▶ YOUR TASK:
Only the lines with the string "will" are needed; return each of them from the entries below.

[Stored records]
╭──

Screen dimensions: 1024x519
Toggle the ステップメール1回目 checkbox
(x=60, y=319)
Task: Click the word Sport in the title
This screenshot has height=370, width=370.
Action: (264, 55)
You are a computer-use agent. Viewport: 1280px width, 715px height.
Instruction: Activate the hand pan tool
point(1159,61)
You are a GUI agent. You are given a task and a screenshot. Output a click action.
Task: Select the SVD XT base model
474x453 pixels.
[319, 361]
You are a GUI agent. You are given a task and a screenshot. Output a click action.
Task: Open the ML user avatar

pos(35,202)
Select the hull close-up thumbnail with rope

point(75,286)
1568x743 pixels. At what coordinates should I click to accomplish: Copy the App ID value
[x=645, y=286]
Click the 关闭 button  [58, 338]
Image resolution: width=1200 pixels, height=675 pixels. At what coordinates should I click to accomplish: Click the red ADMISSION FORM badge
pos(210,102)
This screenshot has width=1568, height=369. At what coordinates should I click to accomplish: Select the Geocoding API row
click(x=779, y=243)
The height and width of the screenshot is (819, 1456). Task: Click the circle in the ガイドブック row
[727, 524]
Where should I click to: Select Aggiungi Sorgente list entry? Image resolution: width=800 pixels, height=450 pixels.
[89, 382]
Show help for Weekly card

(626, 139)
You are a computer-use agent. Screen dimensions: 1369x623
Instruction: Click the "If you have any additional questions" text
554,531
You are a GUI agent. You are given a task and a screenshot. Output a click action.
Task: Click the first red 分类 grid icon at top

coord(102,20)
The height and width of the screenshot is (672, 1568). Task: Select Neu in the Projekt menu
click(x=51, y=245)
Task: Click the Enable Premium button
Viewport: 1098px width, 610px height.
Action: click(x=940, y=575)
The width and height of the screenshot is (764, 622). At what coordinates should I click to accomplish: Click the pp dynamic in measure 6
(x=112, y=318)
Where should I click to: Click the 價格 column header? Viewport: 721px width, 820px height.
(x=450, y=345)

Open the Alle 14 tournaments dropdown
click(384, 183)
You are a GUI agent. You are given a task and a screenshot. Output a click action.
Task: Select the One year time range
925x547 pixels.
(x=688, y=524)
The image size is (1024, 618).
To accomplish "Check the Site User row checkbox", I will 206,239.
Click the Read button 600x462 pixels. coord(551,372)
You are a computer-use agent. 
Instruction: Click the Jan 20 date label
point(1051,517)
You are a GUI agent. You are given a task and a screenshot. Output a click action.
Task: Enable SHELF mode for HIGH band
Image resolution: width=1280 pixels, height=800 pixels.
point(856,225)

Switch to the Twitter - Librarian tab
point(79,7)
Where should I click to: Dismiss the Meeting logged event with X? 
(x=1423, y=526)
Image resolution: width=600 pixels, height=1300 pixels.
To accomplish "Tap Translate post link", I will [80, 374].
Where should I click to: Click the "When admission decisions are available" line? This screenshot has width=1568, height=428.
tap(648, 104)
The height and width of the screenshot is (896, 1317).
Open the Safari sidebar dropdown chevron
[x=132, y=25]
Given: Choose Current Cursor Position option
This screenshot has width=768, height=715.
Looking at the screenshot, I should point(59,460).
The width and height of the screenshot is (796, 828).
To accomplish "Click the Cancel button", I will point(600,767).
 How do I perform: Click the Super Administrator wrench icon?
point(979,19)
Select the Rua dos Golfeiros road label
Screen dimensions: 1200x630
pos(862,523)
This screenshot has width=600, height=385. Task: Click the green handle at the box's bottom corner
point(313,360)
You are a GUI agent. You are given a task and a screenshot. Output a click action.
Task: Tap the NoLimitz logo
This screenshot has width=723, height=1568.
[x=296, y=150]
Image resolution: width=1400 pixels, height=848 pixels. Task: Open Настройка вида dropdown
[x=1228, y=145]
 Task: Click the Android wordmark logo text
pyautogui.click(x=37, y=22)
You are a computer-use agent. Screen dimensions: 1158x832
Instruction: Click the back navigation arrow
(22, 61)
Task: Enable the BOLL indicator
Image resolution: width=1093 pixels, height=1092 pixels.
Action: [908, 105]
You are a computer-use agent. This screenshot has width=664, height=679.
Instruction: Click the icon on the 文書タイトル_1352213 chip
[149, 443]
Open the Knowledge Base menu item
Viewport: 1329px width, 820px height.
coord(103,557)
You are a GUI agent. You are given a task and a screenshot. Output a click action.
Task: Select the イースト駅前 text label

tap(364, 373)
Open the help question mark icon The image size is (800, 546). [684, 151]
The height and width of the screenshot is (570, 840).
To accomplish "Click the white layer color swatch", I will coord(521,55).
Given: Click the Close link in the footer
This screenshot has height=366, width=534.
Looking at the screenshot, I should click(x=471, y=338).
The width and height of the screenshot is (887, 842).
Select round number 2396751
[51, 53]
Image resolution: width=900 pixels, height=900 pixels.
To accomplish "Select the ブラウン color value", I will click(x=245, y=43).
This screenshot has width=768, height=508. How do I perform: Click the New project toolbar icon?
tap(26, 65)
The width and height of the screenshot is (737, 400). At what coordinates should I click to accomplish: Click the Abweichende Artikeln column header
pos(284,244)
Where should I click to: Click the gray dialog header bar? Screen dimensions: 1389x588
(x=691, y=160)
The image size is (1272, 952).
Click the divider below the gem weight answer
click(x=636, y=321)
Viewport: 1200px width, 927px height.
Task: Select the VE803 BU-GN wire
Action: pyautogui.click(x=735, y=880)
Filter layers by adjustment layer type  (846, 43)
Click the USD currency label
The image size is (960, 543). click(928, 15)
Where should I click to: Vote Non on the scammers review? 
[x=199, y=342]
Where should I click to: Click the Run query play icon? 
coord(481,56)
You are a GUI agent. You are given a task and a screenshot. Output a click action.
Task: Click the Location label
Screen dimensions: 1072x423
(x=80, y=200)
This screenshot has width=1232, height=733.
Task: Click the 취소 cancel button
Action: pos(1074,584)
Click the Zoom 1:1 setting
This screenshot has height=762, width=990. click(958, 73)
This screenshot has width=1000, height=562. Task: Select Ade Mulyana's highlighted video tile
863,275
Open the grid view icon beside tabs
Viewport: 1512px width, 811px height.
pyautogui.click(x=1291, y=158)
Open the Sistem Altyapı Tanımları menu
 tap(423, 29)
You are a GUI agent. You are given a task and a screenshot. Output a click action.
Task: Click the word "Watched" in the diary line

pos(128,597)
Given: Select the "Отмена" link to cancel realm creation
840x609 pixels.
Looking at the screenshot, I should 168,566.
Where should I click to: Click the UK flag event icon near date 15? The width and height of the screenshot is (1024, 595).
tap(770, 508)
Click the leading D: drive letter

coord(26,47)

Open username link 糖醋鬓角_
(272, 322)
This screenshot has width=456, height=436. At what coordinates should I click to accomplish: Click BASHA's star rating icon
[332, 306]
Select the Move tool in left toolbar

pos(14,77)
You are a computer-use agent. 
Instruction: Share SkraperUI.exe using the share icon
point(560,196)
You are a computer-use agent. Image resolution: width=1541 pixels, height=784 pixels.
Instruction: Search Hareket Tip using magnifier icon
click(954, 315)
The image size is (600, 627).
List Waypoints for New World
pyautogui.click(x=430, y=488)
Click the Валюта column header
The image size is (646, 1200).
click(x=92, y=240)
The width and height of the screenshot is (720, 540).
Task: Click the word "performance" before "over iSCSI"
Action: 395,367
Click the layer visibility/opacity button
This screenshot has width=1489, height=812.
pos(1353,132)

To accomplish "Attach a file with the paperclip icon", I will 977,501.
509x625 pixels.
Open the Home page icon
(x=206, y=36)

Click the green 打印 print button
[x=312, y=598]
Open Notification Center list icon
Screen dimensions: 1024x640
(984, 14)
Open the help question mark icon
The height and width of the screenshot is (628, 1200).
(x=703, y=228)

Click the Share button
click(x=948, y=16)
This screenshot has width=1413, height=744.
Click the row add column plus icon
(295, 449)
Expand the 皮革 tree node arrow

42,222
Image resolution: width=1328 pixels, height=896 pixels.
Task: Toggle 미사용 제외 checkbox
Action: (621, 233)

╰──

▶ YOUR SOLUTION:
To accomplish "Check the Site User row checkbox", I will 206,239.
To accomplish "Tap Translate post link", I will [80, 374].
To accomplish "Click the Cancel button", I will point(600,767).
To accomplish "Click the white layer color swatch", I will coord(521,55).
To accomplish "Select the ブラウン color value", I will click(x=245, y=43).
To accomplish "Attach a file with the paperclip icon", I will 977,501.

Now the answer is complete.